A new study that examined “excess death” data to gauge the impact of shelter-in-place policies on mortality concluded that lockdowns or stay-at-home policies failed to save lives.
Economists from the University of Southern California and the RAND Corporation sought to evaluate the net impact of shelter-in-place (SIP) mandates by examining excess death data from 43 countries and all 50 U.S. states.
Researchers determine excess deaths, or excess mortality, by comparing the observed number of deaths to an expected number of deaths derived from statistical models.
“We use an event study framework to quantify changes in the number of excess deaths after the implementation of a SIP policy. We find that following the implementation of SIP policies, excess mortality increases,” the researchers wrote in a working paper (pdf below) published under the auspices of the National Bureau of Economic Research (NBER).
Looking at data from both the United States and other countries, the researchers concluded, “we fail to find that SIP policies saved lives.
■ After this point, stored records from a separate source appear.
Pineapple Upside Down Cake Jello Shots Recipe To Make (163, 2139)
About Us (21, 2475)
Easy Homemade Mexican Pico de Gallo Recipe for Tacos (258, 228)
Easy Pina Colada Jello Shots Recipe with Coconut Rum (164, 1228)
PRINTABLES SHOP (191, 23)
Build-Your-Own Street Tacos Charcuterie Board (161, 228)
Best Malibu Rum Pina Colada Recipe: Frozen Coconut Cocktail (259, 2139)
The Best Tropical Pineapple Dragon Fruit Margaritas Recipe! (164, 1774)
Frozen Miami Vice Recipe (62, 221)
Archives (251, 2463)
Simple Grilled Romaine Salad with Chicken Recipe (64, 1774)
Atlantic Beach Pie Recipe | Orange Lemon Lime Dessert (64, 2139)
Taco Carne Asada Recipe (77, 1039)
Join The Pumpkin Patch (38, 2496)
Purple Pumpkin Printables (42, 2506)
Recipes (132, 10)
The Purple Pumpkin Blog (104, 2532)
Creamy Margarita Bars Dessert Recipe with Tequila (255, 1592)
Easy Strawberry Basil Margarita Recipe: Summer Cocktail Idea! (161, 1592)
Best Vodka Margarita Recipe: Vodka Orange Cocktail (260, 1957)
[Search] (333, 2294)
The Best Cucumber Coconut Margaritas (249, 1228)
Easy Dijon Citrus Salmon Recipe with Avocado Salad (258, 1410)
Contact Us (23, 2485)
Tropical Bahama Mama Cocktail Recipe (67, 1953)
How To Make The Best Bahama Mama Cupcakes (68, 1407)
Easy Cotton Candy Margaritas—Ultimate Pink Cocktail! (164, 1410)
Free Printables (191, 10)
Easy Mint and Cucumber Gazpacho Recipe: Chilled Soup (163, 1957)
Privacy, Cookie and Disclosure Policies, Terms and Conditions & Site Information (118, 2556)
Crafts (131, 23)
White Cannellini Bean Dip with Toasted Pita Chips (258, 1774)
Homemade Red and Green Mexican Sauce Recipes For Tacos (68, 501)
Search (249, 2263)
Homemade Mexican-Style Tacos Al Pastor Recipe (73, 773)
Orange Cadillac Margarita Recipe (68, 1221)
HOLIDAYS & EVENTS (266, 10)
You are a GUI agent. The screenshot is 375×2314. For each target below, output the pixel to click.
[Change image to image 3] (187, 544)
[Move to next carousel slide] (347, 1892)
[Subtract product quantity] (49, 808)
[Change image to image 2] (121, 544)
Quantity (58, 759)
To the contrary, we find a positive association between SIP policies and excess deaths.”
“We failed to find that countries or U.S. states that implemented SIP policies earlier, and in which SIP policies had longer to operate, had lower excess deaths than countries/U.S. states that were slower to implement SIP policies,” the researchers wrote.
“We also failed to observe differences in excess death trends before and after the implementation of SIP policies based on pre-SIP COVID-19 death rates,” they added.
While the researchers acknowledged that preliminary evidence suggested that shelter-in-place policies slowed COVID-19 transmission early in the pandemic in the United States, they noted that more recent studies suggest that people changed their behavior—such as wearing masks or social distancing—based on the dynamics of the outbreak, not policies.